Sterilization procedures are very important to any good dental practice. These are a part of basic care and handling of patients that your dentist must incorporate to be able to give you quality oral health care. Our mouths are teeming with microbes, and any dental office that sees a large number of patients a day has an inherent potential for spreading infectious germs between patients and dental staff, through contaminated instruments and surfaces. These can be greatly minimized by following proper infection control procedures.
The Centers for Disease Control has laid down infection control guidelines that a dental office should adhere to:
Good dental infection control starts with the dentist’s room itself. A well-ventilated room with air-circulating devices prevents building up of aerosols produced from the dental drills.

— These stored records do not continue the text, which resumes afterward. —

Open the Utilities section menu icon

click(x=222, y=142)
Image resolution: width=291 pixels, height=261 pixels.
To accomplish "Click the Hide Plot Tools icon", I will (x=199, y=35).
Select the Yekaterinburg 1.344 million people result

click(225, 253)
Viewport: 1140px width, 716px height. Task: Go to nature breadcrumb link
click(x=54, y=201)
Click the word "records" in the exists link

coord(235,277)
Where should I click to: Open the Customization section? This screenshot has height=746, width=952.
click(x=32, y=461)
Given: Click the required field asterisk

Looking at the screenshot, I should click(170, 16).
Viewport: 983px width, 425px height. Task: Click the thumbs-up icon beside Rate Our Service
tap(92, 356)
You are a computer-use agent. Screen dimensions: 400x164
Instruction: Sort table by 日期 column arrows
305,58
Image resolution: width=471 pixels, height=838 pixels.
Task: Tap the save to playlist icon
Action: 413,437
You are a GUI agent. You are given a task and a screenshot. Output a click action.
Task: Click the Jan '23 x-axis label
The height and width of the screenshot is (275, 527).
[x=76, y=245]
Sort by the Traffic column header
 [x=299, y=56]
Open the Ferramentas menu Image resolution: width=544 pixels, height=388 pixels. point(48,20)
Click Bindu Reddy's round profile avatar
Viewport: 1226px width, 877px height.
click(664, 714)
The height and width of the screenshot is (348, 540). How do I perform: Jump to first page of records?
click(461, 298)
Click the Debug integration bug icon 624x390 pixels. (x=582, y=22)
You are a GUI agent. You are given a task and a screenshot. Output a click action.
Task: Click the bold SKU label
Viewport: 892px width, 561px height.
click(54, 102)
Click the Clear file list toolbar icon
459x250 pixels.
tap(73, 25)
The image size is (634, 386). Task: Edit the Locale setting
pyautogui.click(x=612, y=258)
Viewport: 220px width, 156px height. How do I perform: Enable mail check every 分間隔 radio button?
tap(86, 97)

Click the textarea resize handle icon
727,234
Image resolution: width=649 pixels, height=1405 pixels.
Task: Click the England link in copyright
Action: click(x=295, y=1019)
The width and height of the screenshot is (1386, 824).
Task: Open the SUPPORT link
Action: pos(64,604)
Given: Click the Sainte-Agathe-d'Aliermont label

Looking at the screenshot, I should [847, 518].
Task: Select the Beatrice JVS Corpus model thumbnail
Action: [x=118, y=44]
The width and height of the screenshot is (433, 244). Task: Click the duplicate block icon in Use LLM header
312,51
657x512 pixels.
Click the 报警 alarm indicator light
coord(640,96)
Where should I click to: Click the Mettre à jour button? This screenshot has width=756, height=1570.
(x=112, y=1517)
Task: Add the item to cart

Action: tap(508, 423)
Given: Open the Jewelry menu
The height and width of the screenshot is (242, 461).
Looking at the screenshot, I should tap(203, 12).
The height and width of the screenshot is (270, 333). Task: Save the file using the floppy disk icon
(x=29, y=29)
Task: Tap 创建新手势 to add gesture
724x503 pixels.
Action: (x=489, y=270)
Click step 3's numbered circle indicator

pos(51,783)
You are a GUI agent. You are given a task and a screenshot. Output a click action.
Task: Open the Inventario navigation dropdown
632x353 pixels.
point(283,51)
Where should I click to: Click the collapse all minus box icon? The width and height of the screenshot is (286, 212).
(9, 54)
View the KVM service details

The sterile dentist and assistant are immunised against hepatitis, wear clean personal protective equipment—a scrub apron, eyewear, disposable gloves and facemasks. The patient is draped, and may be given a protective “face shield” to prevent skin contamination from the dental drill’s water spray. An anti-microbial mouth rinse just before a dental procedure is important to reduce contamination.
The dental chair’s knobs and handles need to be chemically disinfected between patients. All the dental instruments that go into patient’s mouth need to be subjected a high-degree sterilization procedure, such as “autoclaving,” which destroys all microbial contamination. These instruments are then stored in a dry, sterile, contained area such as disposable pouches or cassettes, and removed just before using for the patient. Local injections require disposable needles with single-use syringes or sterile cartridges for each patient.
Surgical procedures require more stringent measures to eradicate all chances of infection and need special preparation of the dentist’s room. The dentist, assistant and patient all need sterilized gowns, and all instruments, drills, suction apparatus has to be completely sterilized. These procedures require sterile saline within the drills. Bone grafts, membranes and suture packets are all intended to be used once opened and cannot be reused at later appointments.
Sarah, a nursing aide by profession who recently got dental implants in Plano, said: “One reason I chose my Plano dentist to have implants was that I could see the utmost importance his office gives to maintaining sterilisation, which I know is crucial to the success of implant surgery. Not only that, it reflects on the commitment my Plano dentist has to care for his patients like his own family!”
Infection control measures not only reduce the chances of getting a dental infection, they also reduce the risk of catching serious diseases like HIV and hepatitis, so choosing a sterile dentist is important to stay healthy!